*** Opening of Records to use ***

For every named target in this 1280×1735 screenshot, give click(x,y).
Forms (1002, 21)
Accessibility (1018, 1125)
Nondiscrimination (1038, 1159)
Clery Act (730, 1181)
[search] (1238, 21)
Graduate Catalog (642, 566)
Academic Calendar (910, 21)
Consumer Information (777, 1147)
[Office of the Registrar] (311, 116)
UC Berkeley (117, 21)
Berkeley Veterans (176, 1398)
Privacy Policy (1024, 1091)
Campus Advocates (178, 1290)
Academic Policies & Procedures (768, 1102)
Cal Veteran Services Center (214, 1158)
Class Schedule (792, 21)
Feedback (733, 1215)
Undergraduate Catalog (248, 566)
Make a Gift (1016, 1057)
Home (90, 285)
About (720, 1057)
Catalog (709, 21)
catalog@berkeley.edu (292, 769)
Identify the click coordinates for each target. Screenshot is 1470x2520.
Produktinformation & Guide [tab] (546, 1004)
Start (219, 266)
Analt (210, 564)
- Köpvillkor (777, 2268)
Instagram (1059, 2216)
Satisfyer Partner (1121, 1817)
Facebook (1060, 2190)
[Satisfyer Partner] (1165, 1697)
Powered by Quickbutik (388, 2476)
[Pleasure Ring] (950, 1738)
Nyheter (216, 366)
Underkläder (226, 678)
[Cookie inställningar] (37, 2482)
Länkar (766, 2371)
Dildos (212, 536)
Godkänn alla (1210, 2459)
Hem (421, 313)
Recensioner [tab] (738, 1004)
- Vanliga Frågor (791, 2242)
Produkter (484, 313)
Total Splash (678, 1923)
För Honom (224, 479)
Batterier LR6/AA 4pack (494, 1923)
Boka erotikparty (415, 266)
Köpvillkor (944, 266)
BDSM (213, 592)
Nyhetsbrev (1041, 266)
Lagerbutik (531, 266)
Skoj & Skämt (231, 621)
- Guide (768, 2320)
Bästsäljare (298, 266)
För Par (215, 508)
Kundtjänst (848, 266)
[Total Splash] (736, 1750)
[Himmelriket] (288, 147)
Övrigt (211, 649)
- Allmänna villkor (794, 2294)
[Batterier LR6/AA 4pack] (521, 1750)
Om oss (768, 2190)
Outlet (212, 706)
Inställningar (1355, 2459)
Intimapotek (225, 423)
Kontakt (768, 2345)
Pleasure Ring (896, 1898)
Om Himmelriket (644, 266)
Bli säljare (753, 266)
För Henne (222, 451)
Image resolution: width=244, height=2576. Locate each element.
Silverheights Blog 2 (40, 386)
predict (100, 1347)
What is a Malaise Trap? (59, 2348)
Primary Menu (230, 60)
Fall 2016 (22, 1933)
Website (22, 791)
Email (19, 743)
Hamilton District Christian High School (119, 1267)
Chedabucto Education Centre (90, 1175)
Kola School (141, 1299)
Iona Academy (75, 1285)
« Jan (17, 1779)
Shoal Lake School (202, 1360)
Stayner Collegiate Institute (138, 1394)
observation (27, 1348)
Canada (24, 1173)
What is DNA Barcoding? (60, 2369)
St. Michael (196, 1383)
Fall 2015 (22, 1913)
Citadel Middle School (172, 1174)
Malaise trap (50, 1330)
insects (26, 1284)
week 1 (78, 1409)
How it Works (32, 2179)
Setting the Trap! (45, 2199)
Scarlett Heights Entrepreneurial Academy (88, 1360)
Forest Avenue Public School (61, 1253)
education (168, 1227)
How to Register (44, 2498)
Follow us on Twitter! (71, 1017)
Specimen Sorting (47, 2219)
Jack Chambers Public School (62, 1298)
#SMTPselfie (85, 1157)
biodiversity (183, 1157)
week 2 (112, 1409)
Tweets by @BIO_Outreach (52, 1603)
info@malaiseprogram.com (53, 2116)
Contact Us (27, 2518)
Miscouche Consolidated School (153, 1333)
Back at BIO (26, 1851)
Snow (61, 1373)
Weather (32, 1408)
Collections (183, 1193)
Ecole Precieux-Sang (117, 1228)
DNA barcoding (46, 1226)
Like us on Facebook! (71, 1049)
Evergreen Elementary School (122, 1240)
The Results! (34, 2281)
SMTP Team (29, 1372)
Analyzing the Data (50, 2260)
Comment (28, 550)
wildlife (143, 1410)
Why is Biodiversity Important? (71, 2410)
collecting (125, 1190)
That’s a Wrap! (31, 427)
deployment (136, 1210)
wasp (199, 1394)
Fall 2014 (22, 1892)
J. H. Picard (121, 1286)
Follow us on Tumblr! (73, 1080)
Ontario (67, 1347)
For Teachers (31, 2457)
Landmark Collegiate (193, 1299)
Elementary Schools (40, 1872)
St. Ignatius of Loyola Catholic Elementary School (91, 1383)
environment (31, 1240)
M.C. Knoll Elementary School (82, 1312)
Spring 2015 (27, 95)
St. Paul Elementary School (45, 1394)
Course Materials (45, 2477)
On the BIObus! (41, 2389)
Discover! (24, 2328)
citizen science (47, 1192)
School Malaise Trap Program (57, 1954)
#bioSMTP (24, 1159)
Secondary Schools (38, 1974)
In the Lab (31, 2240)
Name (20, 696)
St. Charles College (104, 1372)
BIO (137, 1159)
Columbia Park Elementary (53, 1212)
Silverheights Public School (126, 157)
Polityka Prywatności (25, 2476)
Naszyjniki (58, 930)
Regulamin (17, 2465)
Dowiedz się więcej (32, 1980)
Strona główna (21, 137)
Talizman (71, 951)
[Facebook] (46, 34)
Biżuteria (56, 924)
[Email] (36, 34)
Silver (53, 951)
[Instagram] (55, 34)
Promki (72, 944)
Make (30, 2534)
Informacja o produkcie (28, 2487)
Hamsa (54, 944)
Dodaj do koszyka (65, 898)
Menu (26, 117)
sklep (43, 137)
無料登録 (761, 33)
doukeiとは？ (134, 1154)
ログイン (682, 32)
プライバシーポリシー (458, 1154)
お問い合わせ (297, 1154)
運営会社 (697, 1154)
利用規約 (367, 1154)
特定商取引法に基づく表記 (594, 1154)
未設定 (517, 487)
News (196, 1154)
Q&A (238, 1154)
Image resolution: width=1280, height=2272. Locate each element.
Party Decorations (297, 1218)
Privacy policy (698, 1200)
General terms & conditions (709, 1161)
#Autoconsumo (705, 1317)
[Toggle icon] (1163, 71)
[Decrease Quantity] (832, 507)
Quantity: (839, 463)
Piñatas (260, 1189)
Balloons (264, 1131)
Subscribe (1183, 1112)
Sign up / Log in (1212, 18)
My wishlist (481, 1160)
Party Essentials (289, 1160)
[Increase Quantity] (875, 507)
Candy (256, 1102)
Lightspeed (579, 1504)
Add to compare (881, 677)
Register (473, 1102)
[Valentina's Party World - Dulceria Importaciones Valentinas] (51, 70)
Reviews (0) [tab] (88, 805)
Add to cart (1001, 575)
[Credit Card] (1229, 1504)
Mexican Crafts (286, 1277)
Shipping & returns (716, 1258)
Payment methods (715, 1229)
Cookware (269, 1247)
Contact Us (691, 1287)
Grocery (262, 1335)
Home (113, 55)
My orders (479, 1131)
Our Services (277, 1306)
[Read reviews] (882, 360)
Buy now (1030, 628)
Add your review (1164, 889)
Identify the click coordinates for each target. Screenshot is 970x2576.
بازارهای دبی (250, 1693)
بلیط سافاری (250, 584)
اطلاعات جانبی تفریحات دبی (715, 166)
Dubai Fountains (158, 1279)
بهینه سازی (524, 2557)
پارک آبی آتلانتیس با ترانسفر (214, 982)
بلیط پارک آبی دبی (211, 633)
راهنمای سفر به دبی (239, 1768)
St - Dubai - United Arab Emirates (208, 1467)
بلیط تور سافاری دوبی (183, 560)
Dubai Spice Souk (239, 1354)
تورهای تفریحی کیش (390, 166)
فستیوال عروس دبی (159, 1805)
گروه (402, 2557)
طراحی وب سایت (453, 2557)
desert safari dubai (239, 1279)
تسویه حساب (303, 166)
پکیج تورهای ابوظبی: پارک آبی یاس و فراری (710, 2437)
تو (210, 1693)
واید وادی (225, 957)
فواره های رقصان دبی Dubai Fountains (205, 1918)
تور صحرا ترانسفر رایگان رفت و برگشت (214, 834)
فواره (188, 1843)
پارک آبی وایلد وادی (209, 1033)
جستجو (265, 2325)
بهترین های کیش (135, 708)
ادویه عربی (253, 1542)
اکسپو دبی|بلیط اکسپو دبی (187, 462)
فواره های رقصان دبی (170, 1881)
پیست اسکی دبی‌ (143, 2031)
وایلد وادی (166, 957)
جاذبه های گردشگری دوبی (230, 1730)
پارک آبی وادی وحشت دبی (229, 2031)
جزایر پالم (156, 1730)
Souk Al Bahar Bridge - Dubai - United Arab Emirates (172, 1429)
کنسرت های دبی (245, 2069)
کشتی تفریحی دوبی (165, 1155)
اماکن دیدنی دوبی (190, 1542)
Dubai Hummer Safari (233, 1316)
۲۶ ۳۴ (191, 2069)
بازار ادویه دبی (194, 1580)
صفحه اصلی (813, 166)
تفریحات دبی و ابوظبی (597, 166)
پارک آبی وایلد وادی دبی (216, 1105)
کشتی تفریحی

*** Close of Records to use ***

§ What you should do:
Output all lines from the beginning of the data up to the line holding "Produktinformation & Guide [tab] (546, 1004)", that line included, exactly as written.

§ Finished task:
For every named target in this 1280×1735 screenshot, give click(x,y).
Forms (1002, 21)
Accessibility (1018, 1125)
Nondiscrimination (1038, 1159)
Clery Act (730, 1181)
[search] (1238, 21)
Graduate Catalog (642, 566)
Academic Calendar (910, 21)
Consumer Information (777, 1147)
[Office of the Registrar] (311, 116)
UC Berkeley (117, 21)
Berkeley Veterans (176, 1398)
Privacy Policy (1024, 1091)
Campus Advocates (178, 1290)
Academic Policies & Procedures (768, 1102)
Cal Veteran Services Center (214, 1158)
Class Schedule (792, 21)
Feedback (733, 1215)
Undergraduate Catalog (248, 566)
Make a Gift (1016, 1057)
Home (90, 285)
About (720, 1057)
Catalog (709, 21)
catalog@berkeley.edu (292, 769)
Identify the click coordinates for each target. Screenshot is 1470x2520.
Produktinformation & Guide [tab] (546, 1004)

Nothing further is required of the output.